#### [EXERCISE]
Each entry should be duplicated exactly, with no line missing.

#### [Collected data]
=== Begin Enclosure ===

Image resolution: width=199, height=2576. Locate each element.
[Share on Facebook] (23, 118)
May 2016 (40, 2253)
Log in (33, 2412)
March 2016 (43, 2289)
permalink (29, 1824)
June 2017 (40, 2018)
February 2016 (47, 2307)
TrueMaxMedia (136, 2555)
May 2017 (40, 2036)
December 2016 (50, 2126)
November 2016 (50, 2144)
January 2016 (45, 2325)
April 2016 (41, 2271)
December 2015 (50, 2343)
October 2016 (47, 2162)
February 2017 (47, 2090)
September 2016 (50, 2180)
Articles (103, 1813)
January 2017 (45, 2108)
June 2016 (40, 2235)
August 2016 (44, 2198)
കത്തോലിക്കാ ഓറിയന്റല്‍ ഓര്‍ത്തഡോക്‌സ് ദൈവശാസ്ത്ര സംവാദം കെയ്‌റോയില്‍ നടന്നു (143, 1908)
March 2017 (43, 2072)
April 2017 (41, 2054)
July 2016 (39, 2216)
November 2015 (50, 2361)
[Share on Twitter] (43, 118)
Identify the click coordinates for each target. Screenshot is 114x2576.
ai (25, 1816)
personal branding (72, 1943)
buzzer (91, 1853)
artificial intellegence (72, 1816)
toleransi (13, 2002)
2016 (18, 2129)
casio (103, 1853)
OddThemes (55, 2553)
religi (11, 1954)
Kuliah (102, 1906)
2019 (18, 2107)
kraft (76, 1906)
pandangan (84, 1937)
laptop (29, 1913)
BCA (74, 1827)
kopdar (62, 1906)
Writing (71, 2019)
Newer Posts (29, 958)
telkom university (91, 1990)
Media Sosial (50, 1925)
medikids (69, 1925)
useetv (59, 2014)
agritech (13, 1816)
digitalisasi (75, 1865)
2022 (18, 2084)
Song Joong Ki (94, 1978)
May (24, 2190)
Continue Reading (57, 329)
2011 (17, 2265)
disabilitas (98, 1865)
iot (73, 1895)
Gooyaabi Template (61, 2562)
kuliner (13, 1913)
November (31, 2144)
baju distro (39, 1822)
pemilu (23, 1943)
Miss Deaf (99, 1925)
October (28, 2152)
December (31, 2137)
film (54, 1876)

=== End Enclosure ===

#### [RESPONSE TO THIS EXERCISE]
Image resolution: width=199, height=2576. Locate each element.
[Share on Facebook] (23, 118)
May 2016 (40, 2253)
Log in (33, 2412)
March 2016 (43, 2289)
permalink (29, 1824)
June 2017 (40, 2018)
February 2016 (47, 2307)
TrueMaxMedia (136, 2555)
May 2017 (40, 2036)
December 2016 (50, 2126)
November 2016 (50, 2144)
January 2016 (45, 2325)
April 2016 (41, 2271)
December 2015 (50, 2343)
October 2016 (47, 2162)
February 2017 (47, 2090)
September 2016 (50, 2180)
Articles (103, 1813)
January 2017 (45, 2108)
June 2016 (40, 2235)
August 2016 (44, 2198)
കത്തോലിക്കാ ഓറിയന്റല്‍ ഓര്‍ത്തഡോക്‌സ് ദൈവശാസ്ത്ര സംവാദം കെയ്‌റോയില്‍ നടന്നു (143, 1908)
March 2017 (43, 2072)
April 2017 (41, 2054)
July 2016 (39, 2216)
November 2015 (50, 2361)
[Share on Twitter] (43, 118)
Identify the click coordinates for each target. Screenshot is 114x2576.
ai (25, 1816)
personal branding (72, 1943)
buzzer (91, 1853)
artificial intellegence (72, 1816)
toleransi (13, 2002)
2016 (18, 2129)
casio (103, 1853)
OddThemes (55, 2553)
religi (11, 1954)
Kuliah (102, 1906)
2019 (18, 2107)
kraft (76, 1906)
pandangan (84, 1937)
laptop (29, 1913)
BCA (74, 1827)
kopdar (62, 1906)
Writing (71, 2019)
Newer Posts (29, 958)
telkom university (91, 1990)
Media Sosial (50, 1925)
medikids (69, 1925)
useetv (59, 2014)
agritech (13, 1816)
digitalisasi (75, 1865)
2022 (18, 2084)
Song Joong Ki (94, 1978)
May (24, 2190)
Continue Reading (57, 329)
2011 (17, 2265)
disabilitas (98, 1865)
iot (73, 1895)
Gooyaabi Template (61, 2562)
kuliner (13, 1913)
November (31, 2144)
baju distro (39, 1822)
pemilu (23, 1943)
Miss Deaf (99, 1925)
October (28, 2152)
December (31, 2137)
film (54, 1876)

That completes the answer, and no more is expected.